Early life and education
Ofelia Fernández was born on 14 April 2000, as the daughter of a musician father and a bureau de change employee mother. She attained her high school degree at the Escuela Superior de Comercio Carlos Pellegrini. At High school she became the school's youngest president of the student body and the first one to be re-elected. As a student body president she got often involved in student strikes.

Political career
An activist and feminist, Fernández participated in the demonstrations in support of the legalization of abortion in Argentina, and spoke at the commission-level debate during the treatment of the 2018 bill at the National Congress. Fernandez was also the youngest speaker at the G20 counter-summit organized by the Latin American Council of Social Sciences in November 2018.

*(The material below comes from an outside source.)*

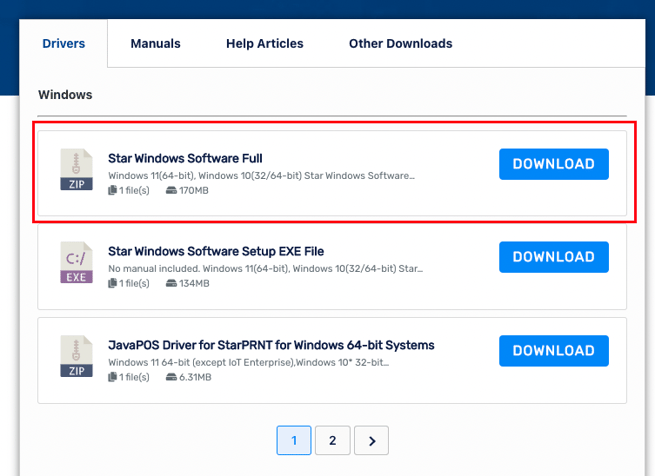Screen dimensions: 655x476
Task: Click ZIP file icon for JavaPOS Driver
Action: click(76, 356)
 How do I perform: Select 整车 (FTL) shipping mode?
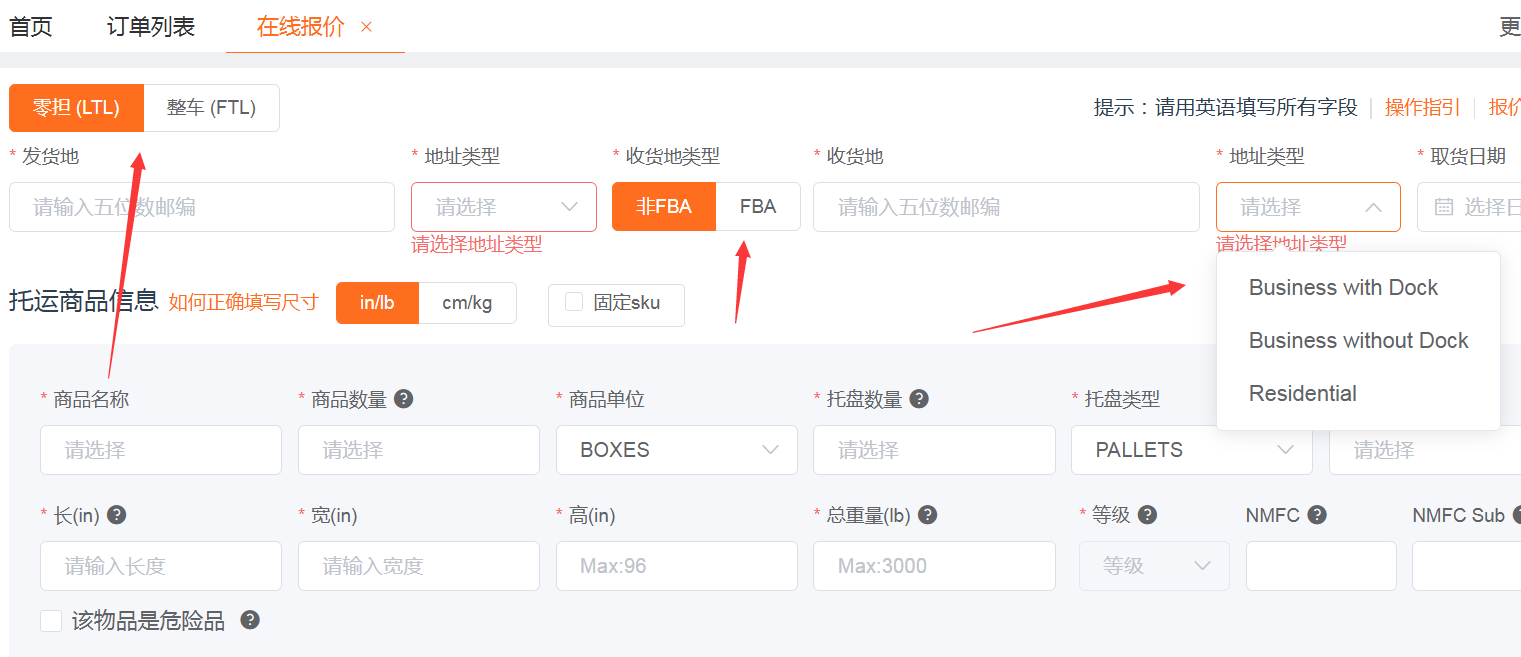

Fernández was the third candidate in the Peronist Frente de Todos coalition's party list for the City Legislature 2019 election. She cast her first vote during the Primary elections in August. She was elected to the city legislature on 27 October 2019, commencing her legislative term on 10 December of the same year. Following her election to the legislature, Fernández was then highlighted by various sources as "the youngest legislator in Latin America."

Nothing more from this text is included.